Golpista vende assinaturas de revista
Texto: Rita de Cássia Cornélio
A comerciante Silvana Cristina Gumieira da Silva foi uma das vítimas do golpe da assinatura de revistas. Ela perdeu R$ 330,00 e resolveu fazer um alerta à população para que outras pessoas não se tornem vítimas.
O golpe foi aplicado por um estelionatário ainda não identificado pela polícia. Ele se apresentou como Rodrigo e age como se estivesse credenciado e autorizado a concretizar o contrato em nome da editora.
Segundo testemunhou Silvana, ele se apresenta, via telefone, com todos os dados da vítima, faz o contrato em papel timbrado da Editora Três. "Ele estava vendendo assinaturas e alegava que a editora estava fazendo uma promoção. Fez vários contatos até pegar meu cheque e fornecer o contrato."
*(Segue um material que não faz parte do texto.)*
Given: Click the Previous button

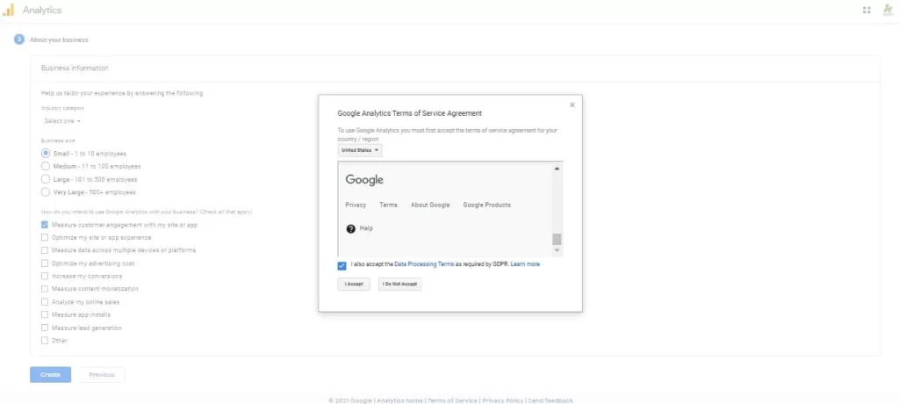Looking at the screenshot, I should [102, 374].
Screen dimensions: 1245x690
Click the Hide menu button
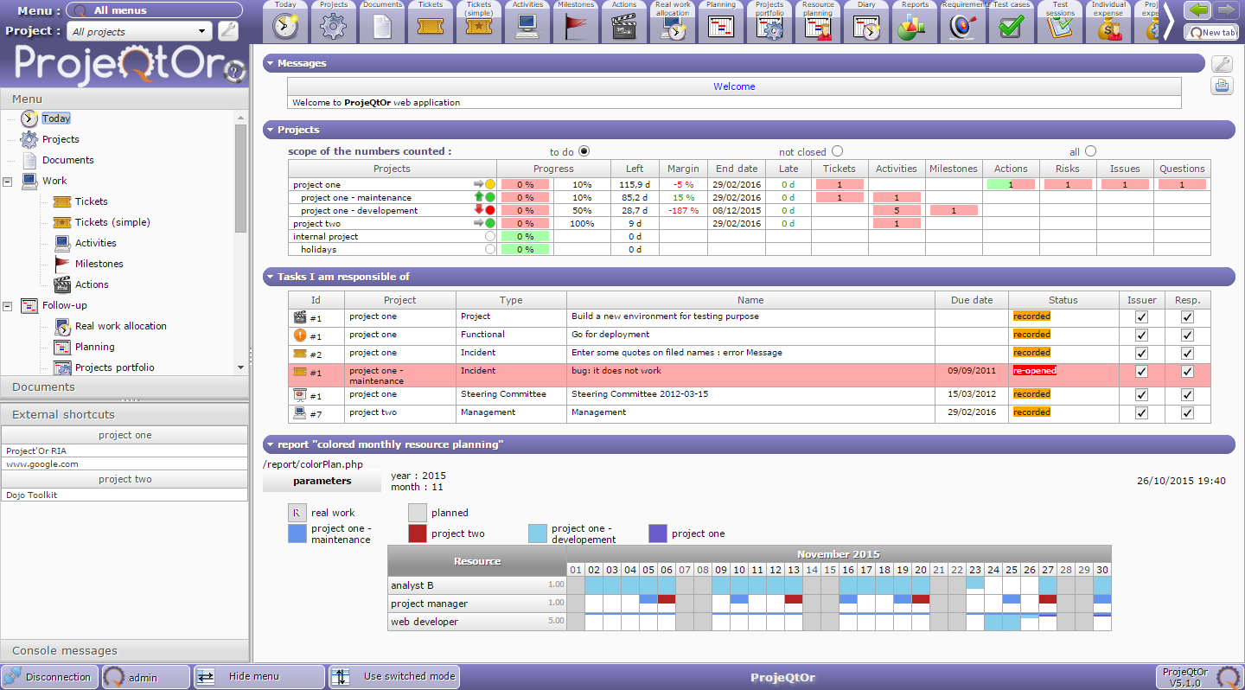[254, 677]
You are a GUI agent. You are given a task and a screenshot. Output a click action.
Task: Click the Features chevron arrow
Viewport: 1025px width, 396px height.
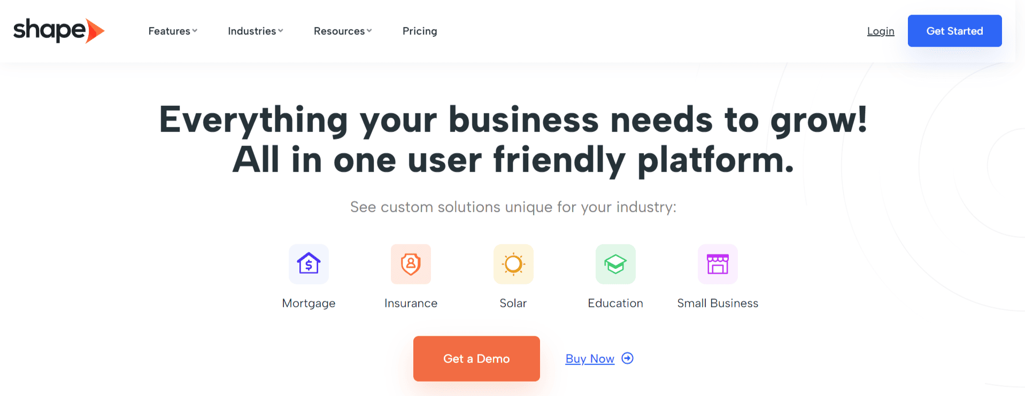click(195, 31)
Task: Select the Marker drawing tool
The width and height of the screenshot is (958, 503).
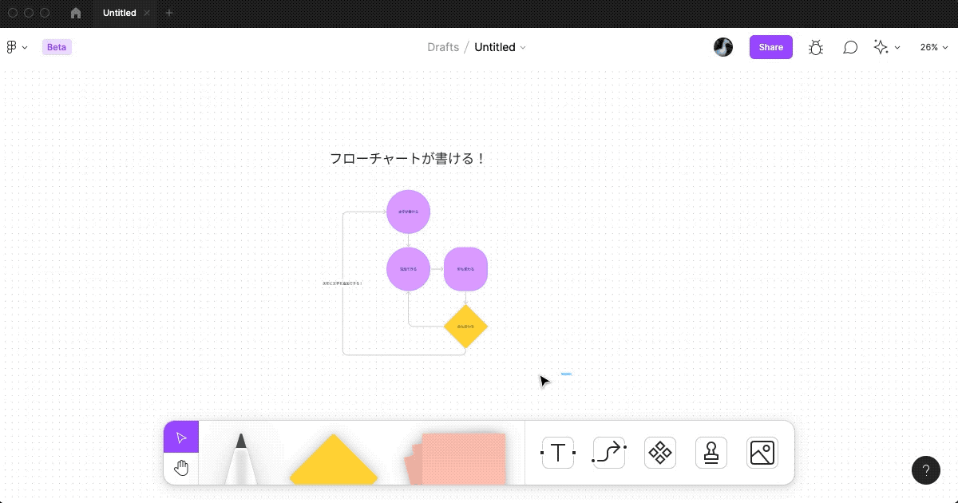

A promoção, segundo a comerciante, era para a assinatura facilitada da revista Isto É. "O contrato de assinatura era por dois anos e como brinde eu poderia escolher entre um ano de outra revista ou seis meses de duas outras publicações", detalhou.
Na semana passada, o tal golpista procurou a vítima, entregou lhe o contrato e pegou os cinco cheques pré-datados. Os cheques deveriam ser descontados a partir do mês de novembro, mas, para a surpresa da vítima, foram depositados no mesmo dia.
O golpe só foi notado quando a comerciante retirou um extrato bancário e percebeu que os cinco cheques haviam sido descontados no mesmo dia do recebimento.
Maratona
Na tentativa de descobrir de onde havia partido o erro, a comerciante descobriu que havia caído em um golpe de estelionato. "Foi uma verdadeira maratona. Liguei para a editora, para o serviço de atendimento ao cliente, para o representante de Bauru e da região", enumerou. Todos os telefonemas foram em vão.
"A editora disse que o serviço era terceirizado. Passou dois telefones dos representantes de Bauru. Um deles não atende, o outro é de um escritório de advocacia que não nada a ver com a editora."
Apesar da dificuldade, a comerciante não desistiu. Disse que ligou novamente para a editora e descobriu o contato do representante da região. "Me disseram que existiam três equipes trabalhando em Bauru e que, no momento, não poderia identificar aquele que havia feito o meu contrato. Ficaram de retornar a ligação, mas estou esperando até hoje", reclamou.
A última tentativa da comerciante foi checar com a editora se aquele contrato estava no sistema da empresa. "Descobri que não estava e procurei a polícia. Registrei o fato em boletim de ocorrência e agora estou fazendo um alerta para que outras pessoas não caiam no golpe."
Silvana quer descobrir de que maneira o golpista descontou os cheques, uma vez que todos eram nominais à editora.
DIG/Garra
Como o crime é de autoria desconhecida, o registro foi enviado para a DIG/Garra, conforme informaram à vítima. O titular da DIG/Garra, delegado J.J.Cardia disse ontem que o caso da comerciante não é o primeiro a ser registrado.
"Estamos investigando e precisamos da ajuda da população, no sentido de denunciar outros casos", alertou.
O delegado orienta a população a ligar para a delegacia no momento em que for procurada pelo pseudo-vendedor de assinaturas.
"Pode ligar para o telefone 224-3090", aconselhou Cardia.
O titular da DIG/Garra suspeita que o estelionatário seja um ex-funcionário da editora. "Pode ser um ex-vendedor que conserva as fichas dos clientes e o talonário que não foi recolhido."